This book is about millions on the move. Many are robbed of the true value for their labour, and their dignity is denuded. Others – men, women and innocent children – are deported, detained indefinitely or drowned as a consequence of little more than seeking a better, fairer life.
If I were to offer a dedication without condescension it would be to each one of them.
My understanding of the realities of migrant labour and the relationships of obligation and dependency on which the market feeds came from many sources, very different locations and across time. That said, the common story was of state hubris, law’s complicity, and the careless view of civil society that we are doing these people a favour.
The research done by my students in the ‘Law and Regulation’ course, coming from the personal experience of these workers and the knowledge of committed NGOs, has provided crucial and often confronting first hand insights into the world of exploitation and uncertainty which is the migration/labour nexus.
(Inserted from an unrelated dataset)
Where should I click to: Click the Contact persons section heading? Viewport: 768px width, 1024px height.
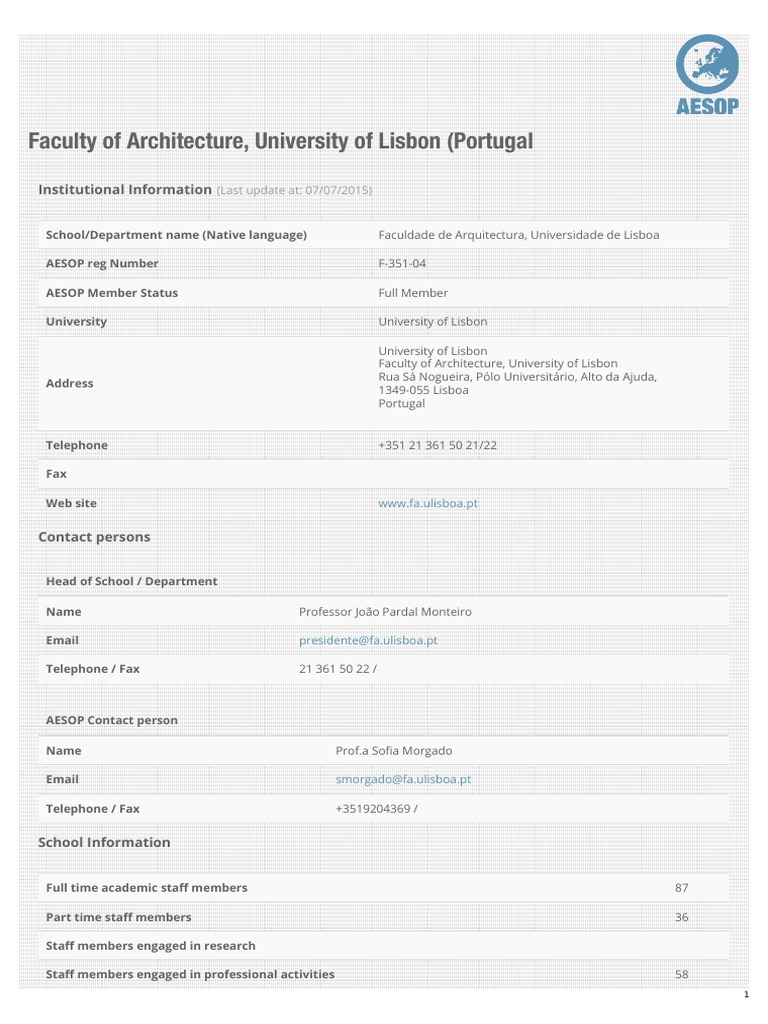(94, 537)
In Sydney and Singapore my research assistants, and my research scholar Jacqueline Krynda, Lee Hsin and Lim Si Wei helped with substantive information on migrant domestic labour in Singapore, the EU and ASEAN comparative perspective, details on the transition in the European regulatory environment, and human rights concerns in the Middle East. Editorial assistance and bibliographic compilation was also their valued contribution. For originally introducing me to the windows of knowledge in Polanyian thinking, Lee Jia En deserves abiding thanks.
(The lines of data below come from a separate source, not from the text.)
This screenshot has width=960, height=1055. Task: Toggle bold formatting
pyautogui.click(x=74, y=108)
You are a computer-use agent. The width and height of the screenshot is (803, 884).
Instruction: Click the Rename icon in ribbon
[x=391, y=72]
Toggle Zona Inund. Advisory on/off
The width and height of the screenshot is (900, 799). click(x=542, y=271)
Various parts of the text have been exposed to conference critique in Europe and Asia. The thinking on legal regulation and private property arrangements in labour markets benefitted especially from these discussions.
Research support from the Singapore Management University, and from the University of Sydney is, as always, gratefully acknowledged.
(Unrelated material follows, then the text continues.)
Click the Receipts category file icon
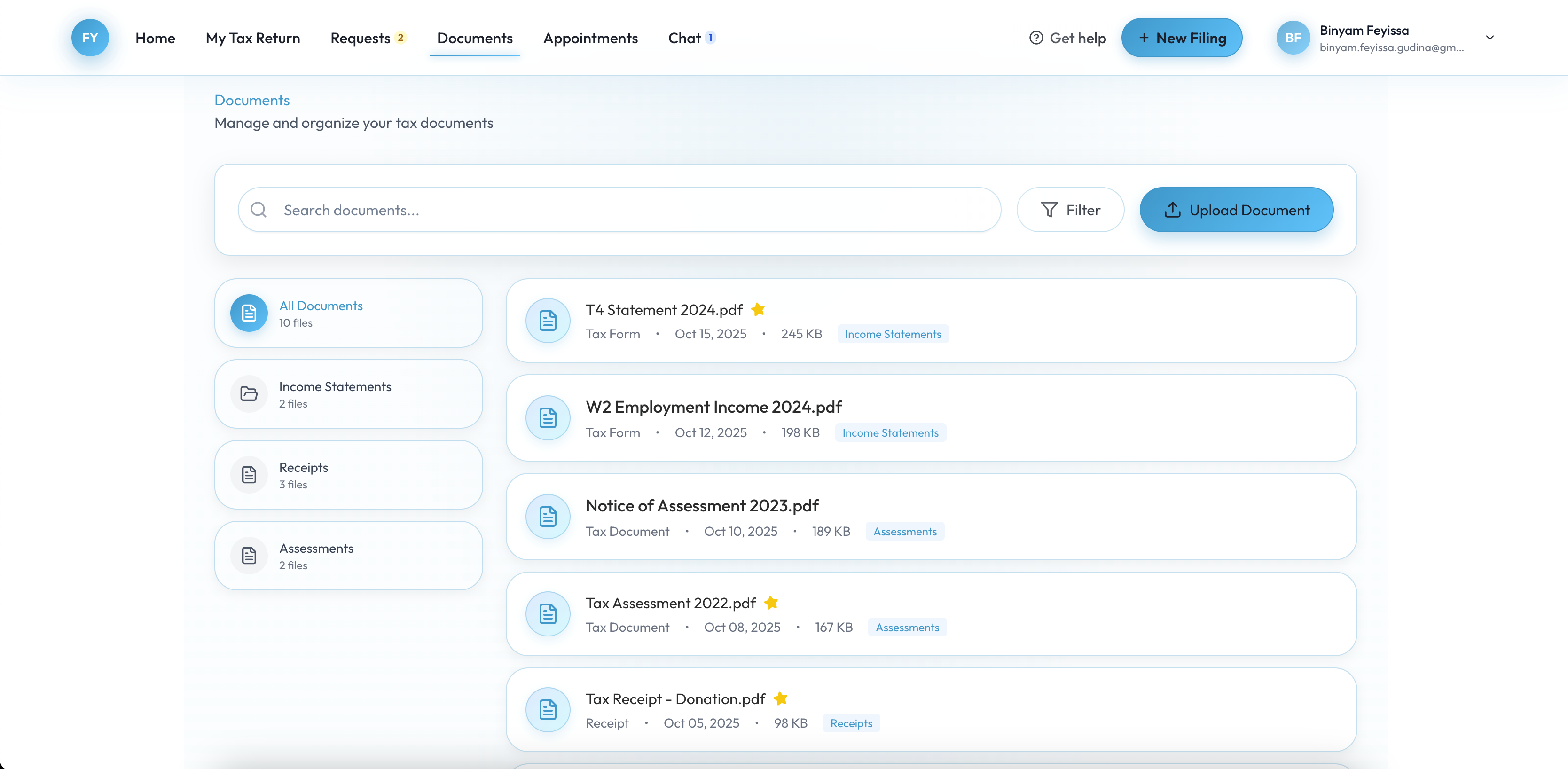The width and height of the screenshot is (1568, 769). [249, 475]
The book could not have been written without the people who are its central concern. Asylum migration and migrant labour marketing is a stain on globalisation. How national interest and world economic priorities trump humanitarian obligations on us all is perhaps the shame of this generation. My concluding emphasis on restoring human dignity is a place to start if the challenges developed here are to be seen by readers as personal as well as perpetual.